Aus dem Kapitel „Das Leben".
Wie oft tust du etwas, was du gar nicht wirklich willst? Wie oft tust du etwas, das du nicht tun würdest, wenn es da nicht (einen) bestimmte(n) andere(n) Menschen gäbe? Bzw. Wünsche und Erwartungen von anderen Menschen. Wie oft tust du etwas, weil du glaubst, dass es so sein müsse? Wie sehr denkst du bei deinen Entscheidungen daran, was andere brauchen, wollen, wünschen und erwarten könnten? Wenn du eine Zeit lang über diese Fragen nachdenkst, stellst du wahrscheinlich fest, dass du die meiste Zeit an andere denkst, dich von anderen steuern lässt.

[Auszug Datensätze]:
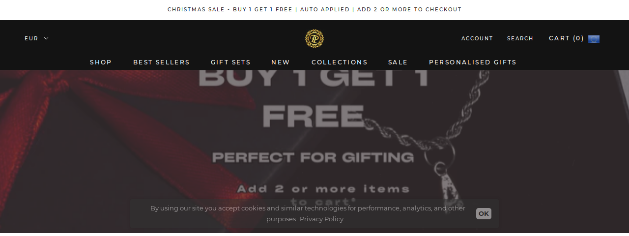629x236 pixels.
Task: Click the Buy 1 Get 1 Free banner
Action: coord(315,98)
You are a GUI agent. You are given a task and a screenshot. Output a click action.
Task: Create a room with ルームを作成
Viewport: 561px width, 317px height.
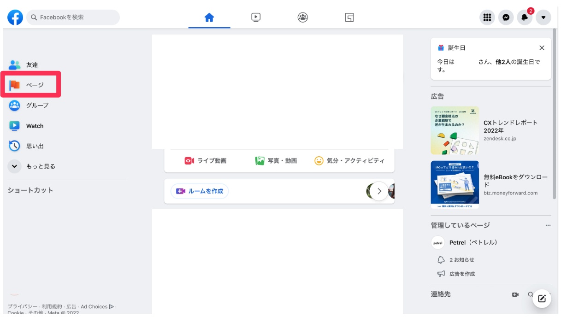click(x=200, y=191)
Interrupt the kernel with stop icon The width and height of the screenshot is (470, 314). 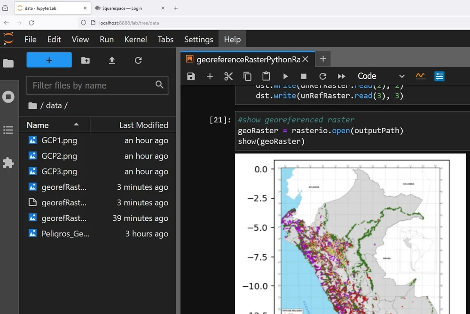point(304,76)
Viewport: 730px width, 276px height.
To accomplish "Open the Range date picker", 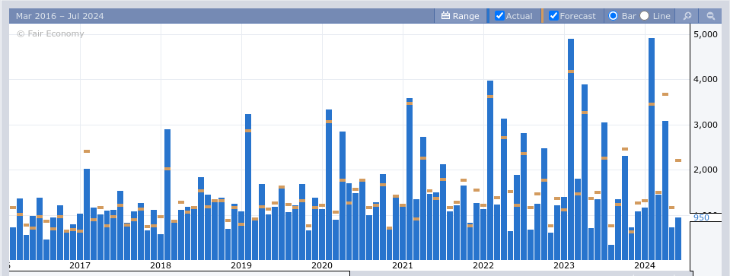I will (x=460, y=16).
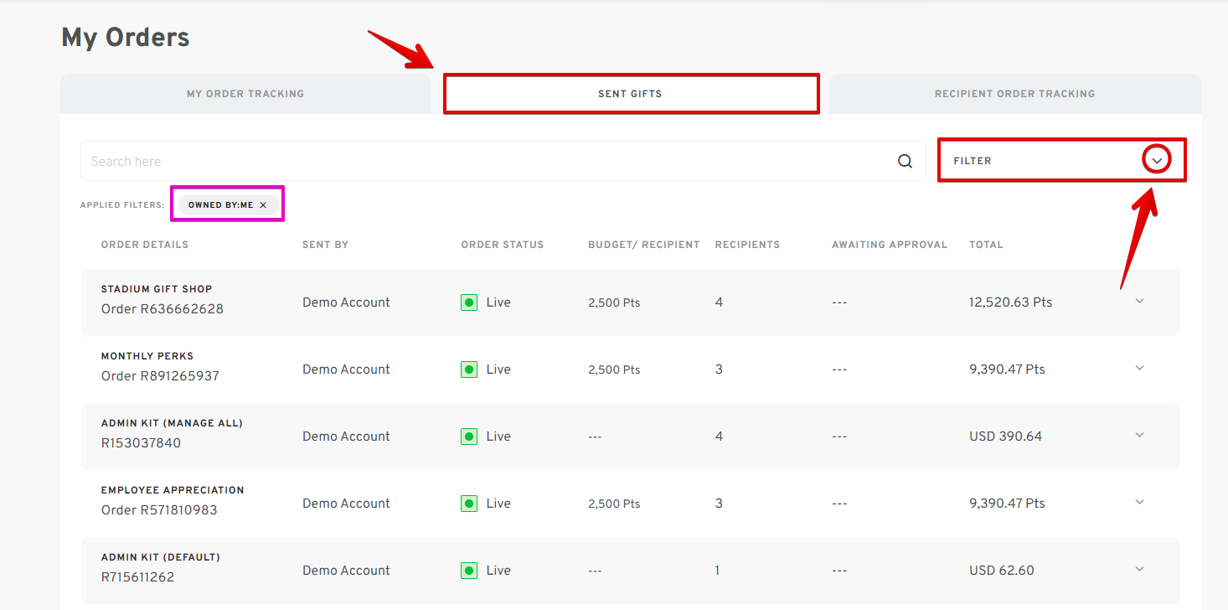Expand the Monthly Perks order row

click(x=1139, y=368)

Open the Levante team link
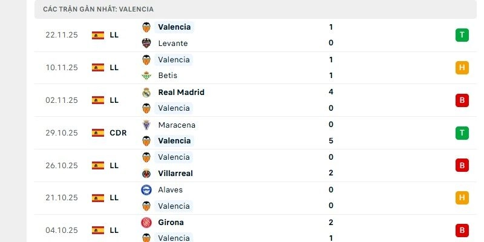172,44
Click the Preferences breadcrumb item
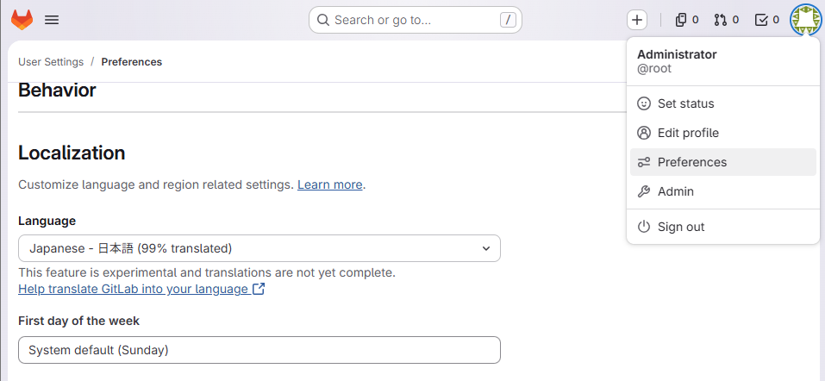This screenshot has width=825, height=381. pyautogui.click(x=131, y=62)
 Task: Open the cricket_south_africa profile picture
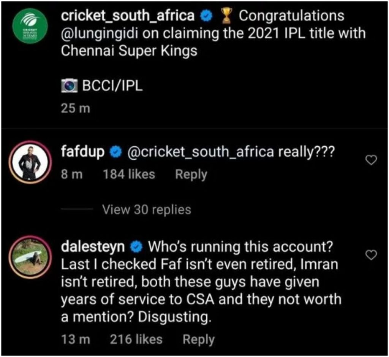click(x=28, y=29)
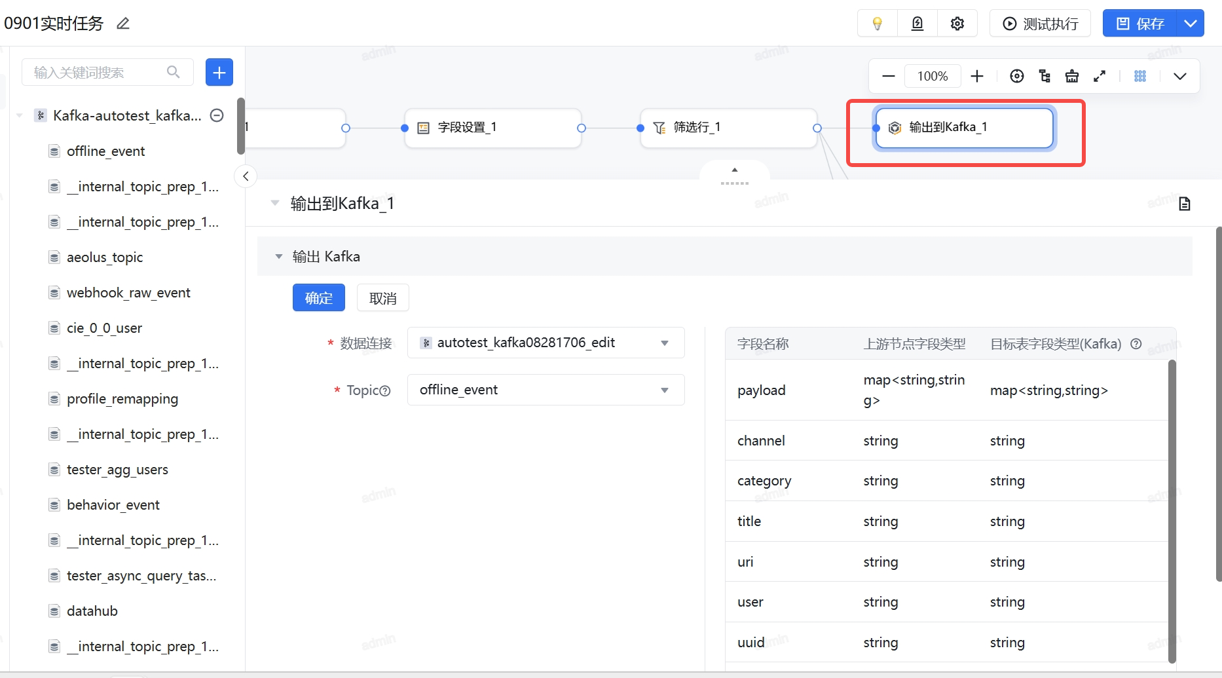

[Anweisungen]:
(1) Aus welchem Kapitel stammt der Quellenauszug?
(2) Gib bitte die Zeilen der Datensätze erneut wieder, beginnend mit der Zeile, die „Open the Levante team link“ enthält, und endend mit dem Ende der Datensätze, beide eingeschlossen. Lass die Bilder in deiner Antwort weg.
Der Quellenauszug und die Datensätze haben nichts miteinander zu tun.

[Erwartete Ausgaben]:
(1) Aus dem Kapitel „Das Leben“.

(2)
Open the Levante team link
172,44
Click the Preferences breadcrumb item
This screenshot has width=825, height=381. pyautogui.click(x=131, y=62)
 Task: Open the cricket_south_africa profile picture
click(x=28, y=29)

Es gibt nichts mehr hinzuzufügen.